■ **Exercise task**
Continue the notebook on building an English-to-Portuguese translation RNN with attention from the point where it stops.

■ **Document extract**

++++++++++

# RNN with attention for translation


### Loading the data


In [1]:
import pandas as pd

train_df = pd.read_csv(
    "por.txt",
    sep="\t",
    usecols=[0, 1],
    names=["EN", "PR"],
)
train_df.head()

Unnamed: 0,EN,PR
0,Go.,Vai.
1,Go.,Vá.
2,Hi.,Oi.
3,Run!,Corre!
4,Run!,Corra!


### Preprocess


In [2]:
import unicodedata
import re


def unicode2ascii(s):
    return "".join(
        c for c in unicodedata.normalize("NFD", s) if unicodedata.category(c) != "Mn"
    )


def normalize_string(s):
    s = unicode2ascii(s.lower().strip())
    s = re.sub(r"([.!?])", r" \1", s)
    s = re.sub(r"[^a-zA-Z!?]+", r" ", s)
    return s.strip()

In [3]:
from tqdm import tqdm


def preprocess(texts):
    for text in tqdm(texts, desc="Building vocab"):
        tokens = normalize_string(str(text)).split()
        yield tokens

### Create vocabs


In [4]:
from torchtext.vocab import build_vocab_from_iterator

SPECIAL_TOKENS = ["<SOS>", "<EOS>", "<UNK>", "<PAD>"]
english_vocab = build_vocab_from_iterator(
    preprocess(train_df["EN"].values), special_first=True, specials=SPECIAL_TOKENS
)

port_vocab = build_vocab_from_iterator(
    preprocess(train_df["PR"].values), special_first=True, specials=SPECIAL_TOKENS
)

Building vocab: 100%|██████████| 168903/168903 [00:04<00:00, 39251.91it/s]

Building vocab: 100%|██████████| 168903/168903 [00:04<00:00, 35398.26it/s]


In [5]:
print("Length of english vocab:", len(english_vocab))
print("Length of portugese vocab:", len(port_vocab))

Length of english vocab: 12221

Length of portugese vocab: 20582


In [6]:
import torch
import numpy as np
from torch.utils.data import TensorDataset, DataLoader

device = torch.device("cuda" if torch.cuda.is_available() else "cpu")
SOS_TOKEN_IDX = english_vocab["<SOS>"]
EOS_TOKEN_IDX = english_vocab["<EOS>"]
MAX_LENGTH = 100


def sentence2idxs(vocab, sentence):
    tokens = normalize_string(str(sentence)).split(" ")
    return [vocab[word] if word in vocab else vocab["<UNK>"] for word in tokens]


def sentence2tensor(vocab, sentence):
    indexes = sentence2idxs(vocab, sentence)
    indexes.append(EOS_TOKEN_IDX)
    return torch.tensor(indexes, dtype=torch.long, device=device).view(1, -1)


def process_sentence(vocab, sentence):
    idxs = sentence2idxs(vocab, sentence)
    idxs.append(EOS_TOKEN_IDX)
    return idxs


def get_dataloader(
    df, input_vocab, output_vocab, batch_size=64, in_column="EN", out_column="PR"
):

    n = len(df)

++++++++++

■ **Entries**
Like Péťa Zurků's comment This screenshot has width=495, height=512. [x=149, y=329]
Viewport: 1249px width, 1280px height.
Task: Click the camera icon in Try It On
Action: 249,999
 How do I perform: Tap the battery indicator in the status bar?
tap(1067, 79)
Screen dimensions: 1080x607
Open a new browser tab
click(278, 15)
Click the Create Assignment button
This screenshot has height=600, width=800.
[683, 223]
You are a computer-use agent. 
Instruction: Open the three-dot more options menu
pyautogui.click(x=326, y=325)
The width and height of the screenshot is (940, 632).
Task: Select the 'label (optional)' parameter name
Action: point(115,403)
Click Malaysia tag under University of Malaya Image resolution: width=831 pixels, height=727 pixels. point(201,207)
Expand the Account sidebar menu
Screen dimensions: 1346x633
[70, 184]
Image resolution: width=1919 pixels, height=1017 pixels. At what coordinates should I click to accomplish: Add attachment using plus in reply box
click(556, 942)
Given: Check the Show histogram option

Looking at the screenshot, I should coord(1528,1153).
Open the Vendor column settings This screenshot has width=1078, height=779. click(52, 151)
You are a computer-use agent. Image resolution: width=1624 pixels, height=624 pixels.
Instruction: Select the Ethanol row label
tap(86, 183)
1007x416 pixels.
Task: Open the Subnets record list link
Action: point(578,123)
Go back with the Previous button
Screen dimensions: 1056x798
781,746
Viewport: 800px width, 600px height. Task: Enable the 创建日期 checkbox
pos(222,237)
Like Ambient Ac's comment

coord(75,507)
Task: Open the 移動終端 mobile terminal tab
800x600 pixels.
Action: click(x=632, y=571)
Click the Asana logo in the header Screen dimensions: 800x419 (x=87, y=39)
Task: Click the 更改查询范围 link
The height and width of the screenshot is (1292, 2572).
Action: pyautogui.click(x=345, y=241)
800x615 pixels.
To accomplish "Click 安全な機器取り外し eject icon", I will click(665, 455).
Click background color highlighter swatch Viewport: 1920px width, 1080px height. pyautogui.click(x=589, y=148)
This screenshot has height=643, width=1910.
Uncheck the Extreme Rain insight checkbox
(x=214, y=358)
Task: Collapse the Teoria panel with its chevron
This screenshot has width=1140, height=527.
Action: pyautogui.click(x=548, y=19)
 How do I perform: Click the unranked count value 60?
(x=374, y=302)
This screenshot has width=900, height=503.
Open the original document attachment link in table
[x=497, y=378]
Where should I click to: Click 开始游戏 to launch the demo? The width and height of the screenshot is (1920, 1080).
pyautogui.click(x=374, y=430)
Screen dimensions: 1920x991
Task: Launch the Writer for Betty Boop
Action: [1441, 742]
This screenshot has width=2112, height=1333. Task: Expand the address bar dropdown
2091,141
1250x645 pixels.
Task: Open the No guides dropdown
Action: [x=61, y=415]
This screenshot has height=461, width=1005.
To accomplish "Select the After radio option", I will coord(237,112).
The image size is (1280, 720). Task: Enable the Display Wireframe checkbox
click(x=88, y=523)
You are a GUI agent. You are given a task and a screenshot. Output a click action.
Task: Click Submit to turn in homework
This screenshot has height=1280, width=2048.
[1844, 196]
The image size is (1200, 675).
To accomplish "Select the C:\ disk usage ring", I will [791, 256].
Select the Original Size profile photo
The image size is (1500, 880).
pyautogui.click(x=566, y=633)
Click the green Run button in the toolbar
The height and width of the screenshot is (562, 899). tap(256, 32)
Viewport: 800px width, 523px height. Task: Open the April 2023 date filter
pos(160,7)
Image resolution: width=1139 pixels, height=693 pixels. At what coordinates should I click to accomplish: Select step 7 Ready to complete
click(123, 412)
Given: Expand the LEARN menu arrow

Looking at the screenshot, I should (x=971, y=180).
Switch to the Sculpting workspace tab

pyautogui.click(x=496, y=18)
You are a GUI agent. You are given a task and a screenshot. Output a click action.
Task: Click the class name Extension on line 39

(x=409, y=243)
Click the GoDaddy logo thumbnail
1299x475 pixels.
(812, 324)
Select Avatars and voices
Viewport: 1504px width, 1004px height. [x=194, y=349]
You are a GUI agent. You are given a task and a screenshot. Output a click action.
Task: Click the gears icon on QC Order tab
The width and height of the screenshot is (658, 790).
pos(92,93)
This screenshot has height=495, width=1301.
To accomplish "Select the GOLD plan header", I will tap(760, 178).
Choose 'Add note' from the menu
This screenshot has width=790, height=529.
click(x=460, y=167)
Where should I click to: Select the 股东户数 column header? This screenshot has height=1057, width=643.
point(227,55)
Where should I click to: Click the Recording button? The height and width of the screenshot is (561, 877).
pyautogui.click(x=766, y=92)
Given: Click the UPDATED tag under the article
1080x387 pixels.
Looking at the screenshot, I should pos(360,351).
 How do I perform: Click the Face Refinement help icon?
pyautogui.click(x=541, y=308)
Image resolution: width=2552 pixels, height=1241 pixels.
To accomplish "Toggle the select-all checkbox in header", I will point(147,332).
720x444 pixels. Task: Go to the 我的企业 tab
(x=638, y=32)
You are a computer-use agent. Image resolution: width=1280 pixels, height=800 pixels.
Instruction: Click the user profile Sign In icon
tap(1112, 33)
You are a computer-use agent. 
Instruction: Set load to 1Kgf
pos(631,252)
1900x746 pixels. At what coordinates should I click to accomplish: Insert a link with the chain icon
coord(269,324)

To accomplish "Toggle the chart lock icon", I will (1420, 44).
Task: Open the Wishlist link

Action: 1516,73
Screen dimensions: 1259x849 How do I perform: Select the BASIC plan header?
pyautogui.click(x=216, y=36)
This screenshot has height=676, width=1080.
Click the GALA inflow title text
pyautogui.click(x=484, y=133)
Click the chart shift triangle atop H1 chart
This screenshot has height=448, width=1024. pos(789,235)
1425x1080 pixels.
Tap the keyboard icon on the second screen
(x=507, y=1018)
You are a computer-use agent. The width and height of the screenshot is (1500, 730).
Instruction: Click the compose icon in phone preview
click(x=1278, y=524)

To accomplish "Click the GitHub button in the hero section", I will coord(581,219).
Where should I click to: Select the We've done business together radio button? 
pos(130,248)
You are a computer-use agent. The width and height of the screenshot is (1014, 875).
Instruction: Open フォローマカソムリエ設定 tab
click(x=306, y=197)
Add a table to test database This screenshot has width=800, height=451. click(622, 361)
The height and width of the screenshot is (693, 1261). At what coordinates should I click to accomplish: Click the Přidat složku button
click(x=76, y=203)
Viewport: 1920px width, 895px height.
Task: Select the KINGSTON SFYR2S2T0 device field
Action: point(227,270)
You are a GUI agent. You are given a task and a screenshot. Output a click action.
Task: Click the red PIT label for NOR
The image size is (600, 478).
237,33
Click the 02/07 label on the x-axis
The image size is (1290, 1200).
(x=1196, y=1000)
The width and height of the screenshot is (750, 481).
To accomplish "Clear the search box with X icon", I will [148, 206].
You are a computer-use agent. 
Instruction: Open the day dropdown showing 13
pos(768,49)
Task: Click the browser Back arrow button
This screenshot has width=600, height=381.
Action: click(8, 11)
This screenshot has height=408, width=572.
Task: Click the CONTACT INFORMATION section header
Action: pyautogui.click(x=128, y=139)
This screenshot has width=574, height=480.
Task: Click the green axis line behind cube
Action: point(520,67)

++++++++++

■ **The result**
    input_idxs = np.ones((n, MAX_LENGTH), dtype=np.int32) * input_vocab["<PAD>"]
    target_idxs = np.ones((n, MAX_LENGTH), dtype=np.int32) * output_vocab["<PAD>"]

    for idx, row in tqdm(df.iterrows(), total=n):
        in_lang_idxs = process_sentence(input_vocab, row[in_column])
        out_lang_idxs = process_sentence(output_vocab, row[out_column])

        input_idxs[idx, : len(in_lang_idxs)] = in_lang_idxs
        target_idxs[idx, : len(out_lang_idxs)] = out_lang_idxs

    data = TensorDataset(
        torch.LongTensor(input_idxs).to(device),
        torch.LongTensor(target_idxs).to(device),
    )

    dataloader = DataLoader(data, batch_size=batch_size)
    return dataloader

### Encoder Decoder RNN Model


In [7]:
import torch.nn as nn


class EncoderRNN(nn.Module):
    def __init__(self, input_size, hidden_size, dropout_p=0.1):
        super(EncoderRNN, self).__init__()
        self.hidden_size = hidden_size

        self.embedding = nn.Embedding(input_size, hidden_size)
        self.gru = nn.GRU(hidden_size, hidden_size, batch_first=True)
        self.dropout = nn.Dropout(dropout_p)

    def forward(self, input):
        embedded = self.dropout(self.embedding(input))
        output, hidden = self.gru(embedded)
        return output, hidden

In [8]:
import torch.nn.functional as F


class DecoderRNN(nn.Module):
    def __init__(self, hidden_size, output_size):
        super(DecoderRNN, self).__init__()
        self.embedding = nn.Embedding(output_size, hidden_size)
        self.gru = nn.GRU(hidden_size, hidden_size, batch_first=True)
        self.out = nn.Linear(hidden_size, output_size)

    def forward(self, encoder_outputs, encoder_hidden, target_tensor=None):
        batch_size = encoder_outputs.size(0)
        decoder_input = torch.empty(
            batch_size, 1, dtype=torch.long, device=device
        ).fill_(SOS_TOKEN_IDX)
        decoder_hidden = encoder_hidden
        decoder_outputs = []

        for i in range(MAX_LENGTH):
            decoder_output, decoder_hidden = self.forward_step(
                decoder_input, decoder_hidden
            )
            decoder_outputs.append(decoder_output)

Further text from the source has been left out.